The first spill, of about 250,000 gallons of effluent containing tritium, happened in 1996, O’Neill said. In each of the next two spills, in 1998 and 2000, about 3 million gallons of effluent containing tritium was spilled. As a result, groundwater east of the plant recently was found to have a tritium level nearly 11 times higher than the federal limit. A 2003 spill left groundwater at the Braidwood Dunes and Savanna Nature Preserve, east of the plant, with a recent tritium level about 50 percent higher than the federal limit.
All four spills resulted from malfunctioning vacuum breakers along the 5 mile-long line that carries effluent with tritium to the Kankakee River, where it is dumped at levels below federal limits, Exelon officials said.
O’Neill said a clay layer in the earth prevents tritium from going into a deep aquifer.
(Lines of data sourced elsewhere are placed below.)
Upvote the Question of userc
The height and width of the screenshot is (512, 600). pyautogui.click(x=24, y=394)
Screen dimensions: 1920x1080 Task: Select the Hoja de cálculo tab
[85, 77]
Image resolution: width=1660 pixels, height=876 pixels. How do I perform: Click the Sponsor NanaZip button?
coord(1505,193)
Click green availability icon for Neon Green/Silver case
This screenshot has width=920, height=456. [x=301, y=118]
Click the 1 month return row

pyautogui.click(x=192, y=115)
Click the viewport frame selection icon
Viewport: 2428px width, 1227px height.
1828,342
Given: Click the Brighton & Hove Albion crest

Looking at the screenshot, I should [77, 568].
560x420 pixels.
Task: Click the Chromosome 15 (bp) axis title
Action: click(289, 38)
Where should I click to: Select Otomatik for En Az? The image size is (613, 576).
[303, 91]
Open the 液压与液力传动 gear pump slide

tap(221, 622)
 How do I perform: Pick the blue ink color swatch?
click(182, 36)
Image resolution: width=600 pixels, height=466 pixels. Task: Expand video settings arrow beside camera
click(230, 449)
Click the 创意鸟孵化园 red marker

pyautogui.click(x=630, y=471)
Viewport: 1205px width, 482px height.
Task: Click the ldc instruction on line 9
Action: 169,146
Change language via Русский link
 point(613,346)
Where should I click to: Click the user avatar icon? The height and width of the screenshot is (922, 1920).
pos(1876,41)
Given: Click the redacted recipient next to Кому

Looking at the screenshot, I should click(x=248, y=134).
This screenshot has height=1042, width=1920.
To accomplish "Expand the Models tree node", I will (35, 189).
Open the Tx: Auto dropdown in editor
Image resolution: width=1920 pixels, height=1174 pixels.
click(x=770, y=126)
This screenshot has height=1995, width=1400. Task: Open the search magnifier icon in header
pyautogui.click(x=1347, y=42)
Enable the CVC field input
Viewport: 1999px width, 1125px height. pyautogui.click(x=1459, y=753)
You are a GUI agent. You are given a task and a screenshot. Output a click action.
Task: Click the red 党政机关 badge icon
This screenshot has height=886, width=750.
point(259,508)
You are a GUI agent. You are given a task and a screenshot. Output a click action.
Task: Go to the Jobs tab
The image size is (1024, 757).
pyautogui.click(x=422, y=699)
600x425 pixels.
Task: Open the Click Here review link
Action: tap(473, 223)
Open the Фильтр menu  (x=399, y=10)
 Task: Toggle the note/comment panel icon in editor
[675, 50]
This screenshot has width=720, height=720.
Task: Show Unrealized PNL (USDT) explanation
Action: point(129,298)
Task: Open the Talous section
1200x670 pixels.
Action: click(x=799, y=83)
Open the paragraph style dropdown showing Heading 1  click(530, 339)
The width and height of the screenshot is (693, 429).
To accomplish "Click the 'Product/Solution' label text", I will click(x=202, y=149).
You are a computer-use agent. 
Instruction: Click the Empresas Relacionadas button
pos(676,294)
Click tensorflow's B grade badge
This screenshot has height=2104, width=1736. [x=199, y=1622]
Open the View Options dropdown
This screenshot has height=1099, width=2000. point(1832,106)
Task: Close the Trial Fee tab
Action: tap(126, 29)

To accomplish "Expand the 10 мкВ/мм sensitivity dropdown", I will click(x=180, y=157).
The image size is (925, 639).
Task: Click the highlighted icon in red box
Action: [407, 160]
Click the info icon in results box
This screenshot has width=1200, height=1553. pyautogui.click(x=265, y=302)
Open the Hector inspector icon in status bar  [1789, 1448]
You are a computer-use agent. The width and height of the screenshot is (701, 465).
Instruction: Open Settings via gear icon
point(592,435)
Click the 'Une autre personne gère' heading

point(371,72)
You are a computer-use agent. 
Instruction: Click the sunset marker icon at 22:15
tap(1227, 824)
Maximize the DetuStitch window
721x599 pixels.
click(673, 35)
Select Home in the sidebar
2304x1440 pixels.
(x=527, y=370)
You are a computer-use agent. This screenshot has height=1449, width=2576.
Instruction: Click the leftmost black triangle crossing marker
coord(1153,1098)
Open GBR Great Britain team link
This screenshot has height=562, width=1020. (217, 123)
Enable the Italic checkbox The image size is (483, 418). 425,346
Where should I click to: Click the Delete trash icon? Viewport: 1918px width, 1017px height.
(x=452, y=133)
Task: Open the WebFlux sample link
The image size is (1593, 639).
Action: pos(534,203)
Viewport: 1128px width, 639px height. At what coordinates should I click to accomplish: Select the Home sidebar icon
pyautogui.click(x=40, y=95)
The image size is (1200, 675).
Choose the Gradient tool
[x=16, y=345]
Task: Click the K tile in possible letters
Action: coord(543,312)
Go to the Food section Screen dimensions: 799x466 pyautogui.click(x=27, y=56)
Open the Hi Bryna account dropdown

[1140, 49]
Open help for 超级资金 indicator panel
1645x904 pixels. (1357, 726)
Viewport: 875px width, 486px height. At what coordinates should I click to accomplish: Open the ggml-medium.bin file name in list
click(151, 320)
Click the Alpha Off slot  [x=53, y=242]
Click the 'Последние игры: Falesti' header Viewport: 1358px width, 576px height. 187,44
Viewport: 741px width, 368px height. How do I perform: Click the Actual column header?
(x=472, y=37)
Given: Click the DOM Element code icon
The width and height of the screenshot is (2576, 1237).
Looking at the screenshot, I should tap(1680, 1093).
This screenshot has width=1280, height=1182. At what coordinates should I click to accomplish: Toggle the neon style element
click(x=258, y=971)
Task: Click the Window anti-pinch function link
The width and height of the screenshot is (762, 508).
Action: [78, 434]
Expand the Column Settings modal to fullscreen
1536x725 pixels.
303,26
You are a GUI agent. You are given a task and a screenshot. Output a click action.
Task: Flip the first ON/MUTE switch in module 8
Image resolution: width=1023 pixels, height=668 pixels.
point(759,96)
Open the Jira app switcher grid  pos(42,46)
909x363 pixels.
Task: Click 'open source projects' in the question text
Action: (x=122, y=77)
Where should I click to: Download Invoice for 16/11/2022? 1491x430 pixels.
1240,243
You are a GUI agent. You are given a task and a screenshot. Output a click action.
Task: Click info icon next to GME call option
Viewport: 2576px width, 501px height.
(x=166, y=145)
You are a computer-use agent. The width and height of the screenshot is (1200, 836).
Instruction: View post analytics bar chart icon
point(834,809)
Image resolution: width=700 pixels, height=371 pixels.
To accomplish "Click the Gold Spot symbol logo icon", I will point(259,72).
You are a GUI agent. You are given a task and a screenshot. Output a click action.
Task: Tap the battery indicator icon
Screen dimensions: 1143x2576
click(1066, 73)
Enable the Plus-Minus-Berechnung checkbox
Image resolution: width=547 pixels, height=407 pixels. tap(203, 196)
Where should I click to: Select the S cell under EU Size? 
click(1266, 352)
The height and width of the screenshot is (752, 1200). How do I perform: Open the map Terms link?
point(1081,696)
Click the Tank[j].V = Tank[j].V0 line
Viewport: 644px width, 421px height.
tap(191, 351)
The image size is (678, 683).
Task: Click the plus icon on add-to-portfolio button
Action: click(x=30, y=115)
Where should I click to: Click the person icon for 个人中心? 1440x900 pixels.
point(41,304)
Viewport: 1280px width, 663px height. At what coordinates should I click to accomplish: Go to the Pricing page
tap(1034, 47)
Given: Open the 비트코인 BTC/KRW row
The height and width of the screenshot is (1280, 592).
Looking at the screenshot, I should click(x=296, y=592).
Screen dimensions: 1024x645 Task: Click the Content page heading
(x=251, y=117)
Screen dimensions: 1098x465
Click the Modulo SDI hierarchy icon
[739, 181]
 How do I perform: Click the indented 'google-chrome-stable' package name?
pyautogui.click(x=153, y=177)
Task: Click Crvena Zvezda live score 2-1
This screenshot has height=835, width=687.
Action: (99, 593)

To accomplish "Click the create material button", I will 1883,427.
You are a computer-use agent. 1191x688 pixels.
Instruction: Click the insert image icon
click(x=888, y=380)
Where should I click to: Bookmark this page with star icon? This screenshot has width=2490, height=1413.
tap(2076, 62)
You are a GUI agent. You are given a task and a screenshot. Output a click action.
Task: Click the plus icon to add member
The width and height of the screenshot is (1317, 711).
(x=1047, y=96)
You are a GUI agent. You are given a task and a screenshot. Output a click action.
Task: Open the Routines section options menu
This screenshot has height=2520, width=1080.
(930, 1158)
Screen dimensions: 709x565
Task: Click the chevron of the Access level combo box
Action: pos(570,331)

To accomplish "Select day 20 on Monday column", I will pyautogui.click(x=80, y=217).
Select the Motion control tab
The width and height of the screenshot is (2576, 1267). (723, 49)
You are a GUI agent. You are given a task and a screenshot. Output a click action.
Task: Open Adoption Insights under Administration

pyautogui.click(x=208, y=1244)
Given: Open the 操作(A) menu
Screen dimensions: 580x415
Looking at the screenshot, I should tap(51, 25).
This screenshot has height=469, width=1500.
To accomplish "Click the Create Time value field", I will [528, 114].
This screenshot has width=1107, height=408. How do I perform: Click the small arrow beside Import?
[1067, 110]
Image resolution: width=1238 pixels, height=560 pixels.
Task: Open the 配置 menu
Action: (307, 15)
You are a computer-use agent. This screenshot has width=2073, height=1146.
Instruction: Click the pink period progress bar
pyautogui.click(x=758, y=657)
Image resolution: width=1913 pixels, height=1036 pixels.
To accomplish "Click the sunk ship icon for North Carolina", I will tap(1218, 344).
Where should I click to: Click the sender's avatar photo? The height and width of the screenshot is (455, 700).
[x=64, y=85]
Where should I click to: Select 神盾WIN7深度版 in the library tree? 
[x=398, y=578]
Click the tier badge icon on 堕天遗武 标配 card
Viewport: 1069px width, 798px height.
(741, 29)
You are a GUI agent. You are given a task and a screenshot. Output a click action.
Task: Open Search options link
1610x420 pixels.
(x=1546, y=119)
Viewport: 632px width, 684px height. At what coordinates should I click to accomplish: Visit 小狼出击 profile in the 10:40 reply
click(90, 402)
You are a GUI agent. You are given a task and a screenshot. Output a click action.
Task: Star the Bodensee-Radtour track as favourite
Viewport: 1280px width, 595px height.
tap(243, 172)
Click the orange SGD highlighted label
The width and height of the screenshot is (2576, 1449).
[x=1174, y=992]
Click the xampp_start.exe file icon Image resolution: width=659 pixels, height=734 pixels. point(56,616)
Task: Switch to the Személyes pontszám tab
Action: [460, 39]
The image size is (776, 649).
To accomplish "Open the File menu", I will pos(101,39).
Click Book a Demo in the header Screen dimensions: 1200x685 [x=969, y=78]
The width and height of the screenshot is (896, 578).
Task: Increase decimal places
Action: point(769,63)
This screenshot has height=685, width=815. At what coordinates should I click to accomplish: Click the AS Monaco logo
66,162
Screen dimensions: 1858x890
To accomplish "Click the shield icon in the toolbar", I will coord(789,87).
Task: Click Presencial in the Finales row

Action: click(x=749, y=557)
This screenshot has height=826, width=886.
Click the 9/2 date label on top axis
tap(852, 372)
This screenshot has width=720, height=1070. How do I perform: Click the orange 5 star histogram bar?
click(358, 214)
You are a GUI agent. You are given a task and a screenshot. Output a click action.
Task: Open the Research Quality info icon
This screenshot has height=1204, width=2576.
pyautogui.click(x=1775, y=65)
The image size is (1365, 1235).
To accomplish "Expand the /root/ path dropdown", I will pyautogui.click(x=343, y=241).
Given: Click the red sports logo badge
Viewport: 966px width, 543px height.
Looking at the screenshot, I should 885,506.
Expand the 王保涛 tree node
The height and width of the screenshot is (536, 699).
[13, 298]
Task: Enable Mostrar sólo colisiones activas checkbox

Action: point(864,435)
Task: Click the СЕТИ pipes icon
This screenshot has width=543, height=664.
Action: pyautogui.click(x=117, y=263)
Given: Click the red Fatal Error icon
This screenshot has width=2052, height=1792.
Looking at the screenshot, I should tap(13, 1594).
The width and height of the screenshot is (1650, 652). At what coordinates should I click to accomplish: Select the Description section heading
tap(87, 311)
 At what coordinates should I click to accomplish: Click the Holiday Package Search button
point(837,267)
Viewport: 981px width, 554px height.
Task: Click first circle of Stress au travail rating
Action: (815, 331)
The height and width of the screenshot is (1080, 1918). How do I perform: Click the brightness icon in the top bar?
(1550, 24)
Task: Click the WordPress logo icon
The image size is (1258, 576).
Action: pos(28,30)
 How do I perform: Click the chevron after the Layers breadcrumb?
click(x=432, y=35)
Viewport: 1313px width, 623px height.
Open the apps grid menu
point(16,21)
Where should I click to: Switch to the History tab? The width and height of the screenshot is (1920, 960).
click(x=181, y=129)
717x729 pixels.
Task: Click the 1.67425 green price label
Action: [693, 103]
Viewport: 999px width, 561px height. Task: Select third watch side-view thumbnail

In recent weeks Exelon announced that only one private well of the 34 it has tested in the area had above-normal tritium readings, and those readings were well below the federal limit.
But residents and anti-nuclear activists have expressed concern about the effects of chronic tritium exposure, even at levels deemed acceptable by the EPA that Illinois adopted.
Mock said the level deemed safe by the EPA “is not based on any medical standards that I know of.”
He said some states that have no nuclear plants set the acceptable limit at levels 40 times lower than the EPA.